** Start EXERCISE MATERIALS **

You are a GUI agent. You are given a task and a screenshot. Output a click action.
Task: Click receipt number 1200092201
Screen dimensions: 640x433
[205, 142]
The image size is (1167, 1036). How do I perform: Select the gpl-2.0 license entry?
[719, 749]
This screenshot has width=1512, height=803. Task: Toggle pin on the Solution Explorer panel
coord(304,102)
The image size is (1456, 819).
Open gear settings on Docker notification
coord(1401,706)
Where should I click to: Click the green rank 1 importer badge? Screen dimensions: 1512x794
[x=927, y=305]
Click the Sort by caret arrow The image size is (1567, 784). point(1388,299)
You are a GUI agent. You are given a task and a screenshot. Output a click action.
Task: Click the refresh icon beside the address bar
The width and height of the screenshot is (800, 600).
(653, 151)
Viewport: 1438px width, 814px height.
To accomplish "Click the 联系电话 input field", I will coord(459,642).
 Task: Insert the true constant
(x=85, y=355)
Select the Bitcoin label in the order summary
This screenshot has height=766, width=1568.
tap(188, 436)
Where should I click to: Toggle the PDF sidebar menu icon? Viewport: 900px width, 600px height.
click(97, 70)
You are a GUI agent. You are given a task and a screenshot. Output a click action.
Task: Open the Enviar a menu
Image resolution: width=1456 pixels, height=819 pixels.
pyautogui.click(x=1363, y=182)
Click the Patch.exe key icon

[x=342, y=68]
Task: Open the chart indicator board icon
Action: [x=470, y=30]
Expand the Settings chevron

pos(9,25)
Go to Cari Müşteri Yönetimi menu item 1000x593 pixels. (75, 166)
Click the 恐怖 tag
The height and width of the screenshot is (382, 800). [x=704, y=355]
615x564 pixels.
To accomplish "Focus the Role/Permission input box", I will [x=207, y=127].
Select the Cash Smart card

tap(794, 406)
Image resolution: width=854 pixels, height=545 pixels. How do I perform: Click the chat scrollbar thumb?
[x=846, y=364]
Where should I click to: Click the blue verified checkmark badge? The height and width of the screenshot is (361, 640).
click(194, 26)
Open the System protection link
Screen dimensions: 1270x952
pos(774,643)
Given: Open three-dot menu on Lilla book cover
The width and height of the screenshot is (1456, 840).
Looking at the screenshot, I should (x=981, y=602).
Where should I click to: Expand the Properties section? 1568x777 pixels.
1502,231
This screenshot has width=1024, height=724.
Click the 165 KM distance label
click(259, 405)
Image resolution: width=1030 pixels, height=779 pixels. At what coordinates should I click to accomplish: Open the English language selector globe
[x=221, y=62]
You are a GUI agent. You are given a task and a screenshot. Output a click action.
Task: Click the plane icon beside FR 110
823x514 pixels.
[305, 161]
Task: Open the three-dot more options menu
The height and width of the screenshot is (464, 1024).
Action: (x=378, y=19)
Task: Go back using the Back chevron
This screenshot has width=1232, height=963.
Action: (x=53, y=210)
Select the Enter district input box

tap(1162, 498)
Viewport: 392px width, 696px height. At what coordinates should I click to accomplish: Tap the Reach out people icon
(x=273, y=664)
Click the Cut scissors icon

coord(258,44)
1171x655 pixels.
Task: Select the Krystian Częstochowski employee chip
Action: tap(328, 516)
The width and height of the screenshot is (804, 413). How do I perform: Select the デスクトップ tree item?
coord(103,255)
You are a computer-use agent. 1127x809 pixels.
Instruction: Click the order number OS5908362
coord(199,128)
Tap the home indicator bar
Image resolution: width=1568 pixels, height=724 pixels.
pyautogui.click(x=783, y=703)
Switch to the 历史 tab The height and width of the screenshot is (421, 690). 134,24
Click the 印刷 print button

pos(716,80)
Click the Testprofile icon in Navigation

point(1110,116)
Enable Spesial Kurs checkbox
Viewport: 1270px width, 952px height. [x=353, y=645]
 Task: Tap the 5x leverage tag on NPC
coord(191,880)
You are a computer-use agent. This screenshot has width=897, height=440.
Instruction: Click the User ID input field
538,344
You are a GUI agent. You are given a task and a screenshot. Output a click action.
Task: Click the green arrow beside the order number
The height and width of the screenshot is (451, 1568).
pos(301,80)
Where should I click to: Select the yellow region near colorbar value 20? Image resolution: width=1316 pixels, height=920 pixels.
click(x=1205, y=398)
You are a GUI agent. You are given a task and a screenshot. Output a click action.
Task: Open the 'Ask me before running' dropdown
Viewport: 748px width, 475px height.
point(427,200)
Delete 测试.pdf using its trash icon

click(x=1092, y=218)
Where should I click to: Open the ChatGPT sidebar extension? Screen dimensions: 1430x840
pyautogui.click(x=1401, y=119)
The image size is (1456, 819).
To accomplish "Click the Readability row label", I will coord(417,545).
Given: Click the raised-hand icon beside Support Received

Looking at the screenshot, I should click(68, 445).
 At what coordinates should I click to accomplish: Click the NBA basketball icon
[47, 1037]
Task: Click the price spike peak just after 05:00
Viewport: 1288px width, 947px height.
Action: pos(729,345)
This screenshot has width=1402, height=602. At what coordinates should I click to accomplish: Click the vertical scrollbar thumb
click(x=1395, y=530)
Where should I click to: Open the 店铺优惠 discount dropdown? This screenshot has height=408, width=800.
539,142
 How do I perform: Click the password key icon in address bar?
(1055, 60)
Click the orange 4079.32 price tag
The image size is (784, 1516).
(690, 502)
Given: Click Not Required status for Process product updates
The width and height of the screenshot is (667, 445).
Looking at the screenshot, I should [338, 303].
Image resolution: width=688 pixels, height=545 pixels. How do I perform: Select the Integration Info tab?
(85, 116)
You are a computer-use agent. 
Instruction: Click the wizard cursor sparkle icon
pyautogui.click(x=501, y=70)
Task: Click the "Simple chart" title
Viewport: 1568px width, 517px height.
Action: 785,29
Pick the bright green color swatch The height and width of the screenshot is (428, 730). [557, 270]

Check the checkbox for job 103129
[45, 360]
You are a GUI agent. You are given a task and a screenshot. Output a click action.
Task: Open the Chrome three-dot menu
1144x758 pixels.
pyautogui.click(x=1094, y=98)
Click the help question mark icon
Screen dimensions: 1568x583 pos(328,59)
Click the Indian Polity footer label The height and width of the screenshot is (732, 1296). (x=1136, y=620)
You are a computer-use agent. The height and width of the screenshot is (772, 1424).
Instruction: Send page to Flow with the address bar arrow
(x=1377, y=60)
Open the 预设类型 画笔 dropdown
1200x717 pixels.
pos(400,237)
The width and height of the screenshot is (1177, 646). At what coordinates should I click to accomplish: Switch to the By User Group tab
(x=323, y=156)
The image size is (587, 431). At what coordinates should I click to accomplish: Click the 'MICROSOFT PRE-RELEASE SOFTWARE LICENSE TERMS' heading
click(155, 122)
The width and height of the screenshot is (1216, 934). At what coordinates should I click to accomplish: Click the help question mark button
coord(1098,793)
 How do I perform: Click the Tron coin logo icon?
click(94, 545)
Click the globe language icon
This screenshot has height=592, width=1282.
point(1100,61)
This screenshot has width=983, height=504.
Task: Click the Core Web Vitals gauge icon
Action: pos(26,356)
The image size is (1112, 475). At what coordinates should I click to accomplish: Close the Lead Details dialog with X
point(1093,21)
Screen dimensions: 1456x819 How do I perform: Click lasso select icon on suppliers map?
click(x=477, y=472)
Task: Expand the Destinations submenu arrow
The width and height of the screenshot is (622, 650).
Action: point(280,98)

** End EXERCISE MATERIALS **

§ SET PROBLEM: State how many lines in the rows above include the word "three". Give only the number.

§ PROBLEM SOLUTION: 3